_任务说明_. 请更新记录中从开头起、到包含“[x=272, y=109]”的那一行为止的各行（首尾均含），把“Dashboard”换成“Settings”，其余内容一律不动，然后写出这些行。

_数据记录_.
■ ■ ■ ■ ■
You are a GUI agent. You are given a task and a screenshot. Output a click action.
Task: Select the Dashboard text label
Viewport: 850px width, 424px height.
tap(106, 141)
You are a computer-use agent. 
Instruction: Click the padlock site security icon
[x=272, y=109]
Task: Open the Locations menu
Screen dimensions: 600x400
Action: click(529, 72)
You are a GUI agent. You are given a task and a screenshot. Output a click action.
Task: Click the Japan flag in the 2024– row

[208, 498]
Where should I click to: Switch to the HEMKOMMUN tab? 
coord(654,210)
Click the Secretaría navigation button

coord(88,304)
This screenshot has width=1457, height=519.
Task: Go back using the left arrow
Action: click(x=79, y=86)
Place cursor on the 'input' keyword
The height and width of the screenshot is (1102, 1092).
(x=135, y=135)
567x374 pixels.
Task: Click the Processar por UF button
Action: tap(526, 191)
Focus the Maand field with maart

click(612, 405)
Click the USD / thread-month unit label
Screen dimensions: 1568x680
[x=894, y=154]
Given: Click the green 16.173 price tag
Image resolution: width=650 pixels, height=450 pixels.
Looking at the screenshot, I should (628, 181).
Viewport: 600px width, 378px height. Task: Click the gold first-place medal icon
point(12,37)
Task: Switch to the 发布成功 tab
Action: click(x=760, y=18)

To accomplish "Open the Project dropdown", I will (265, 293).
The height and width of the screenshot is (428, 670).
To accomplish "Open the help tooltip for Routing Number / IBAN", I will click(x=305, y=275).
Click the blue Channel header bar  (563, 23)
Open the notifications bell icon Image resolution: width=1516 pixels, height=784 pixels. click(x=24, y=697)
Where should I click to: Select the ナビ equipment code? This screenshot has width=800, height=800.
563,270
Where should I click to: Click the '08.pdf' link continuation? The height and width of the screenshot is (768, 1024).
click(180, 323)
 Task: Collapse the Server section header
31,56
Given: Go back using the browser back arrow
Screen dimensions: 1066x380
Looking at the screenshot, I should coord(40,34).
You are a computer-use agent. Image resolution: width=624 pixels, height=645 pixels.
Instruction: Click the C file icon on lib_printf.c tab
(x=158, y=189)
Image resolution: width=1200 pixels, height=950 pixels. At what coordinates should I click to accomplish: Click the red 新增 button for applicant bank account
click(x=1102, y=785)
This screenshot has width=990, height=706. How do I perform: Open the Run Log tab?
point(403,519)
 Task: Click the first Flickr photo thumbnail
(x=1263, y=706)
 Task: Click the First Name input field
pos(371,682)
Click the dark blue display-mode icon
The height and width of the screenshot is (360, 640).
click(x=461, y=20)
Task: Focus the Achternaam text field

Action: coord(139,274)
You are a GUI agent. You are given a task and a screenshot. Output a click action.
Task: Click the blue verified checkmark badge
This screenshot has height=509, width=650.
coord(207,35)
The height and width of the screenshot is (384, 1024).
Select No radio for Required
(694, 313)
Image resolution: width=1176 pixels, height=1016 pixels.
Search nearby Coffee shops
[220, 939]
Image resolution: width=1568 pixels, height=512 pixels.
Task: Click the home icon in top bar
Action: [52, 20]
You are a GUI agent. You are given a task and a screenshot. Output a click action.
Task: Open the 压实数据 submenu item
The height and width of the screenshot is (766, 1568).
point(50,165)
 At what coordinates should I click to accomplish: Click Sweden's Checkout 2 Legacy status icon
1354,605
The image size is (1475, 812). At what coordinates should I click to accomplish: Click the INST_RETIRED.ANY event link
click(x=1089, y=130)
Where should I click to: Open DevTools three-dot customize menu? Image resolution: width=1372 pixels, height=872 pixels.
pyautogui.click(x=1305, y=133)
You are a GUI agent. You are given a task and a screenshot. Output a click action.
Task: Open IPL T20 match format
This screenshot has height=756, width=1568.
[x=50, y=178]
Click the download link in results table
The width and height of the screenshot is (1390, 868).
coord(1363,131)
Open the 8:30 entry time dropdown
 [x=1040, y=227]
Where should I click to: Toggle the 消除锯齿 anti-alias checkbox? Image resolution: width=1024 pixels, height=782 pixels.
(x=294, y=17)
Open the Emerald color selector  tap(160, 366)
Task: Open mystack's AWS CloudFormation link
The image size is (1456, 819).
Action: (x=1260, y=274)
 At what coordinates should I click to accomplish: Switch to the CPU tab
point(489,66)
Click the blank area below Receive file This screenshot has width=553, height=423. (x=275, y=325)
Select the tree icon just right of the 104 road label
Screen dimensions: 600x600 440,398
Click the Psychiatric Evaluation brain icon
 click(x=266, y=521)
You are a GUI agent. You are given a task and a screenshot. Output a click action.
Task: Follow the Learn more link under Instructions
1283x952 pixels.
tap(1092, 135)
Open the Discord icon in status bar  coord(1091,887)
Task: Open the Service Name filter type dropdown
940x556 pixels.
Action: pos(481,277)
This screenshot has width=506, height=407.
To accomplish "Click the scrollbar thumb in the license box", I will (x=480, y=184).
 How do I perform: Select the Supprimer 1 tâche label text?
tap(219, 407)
■ ■ ■ ■ ■
_任务解答_.
You are a GUI agent. You are given a task and a screenshot. Output a click action.
Task: Select the Settings text label
Viewport: 850px width, 424px height.
tap(106, 141)
You are a computer-use agent. 
Instruction: Click the padlock site security icon
[x=272, y=109]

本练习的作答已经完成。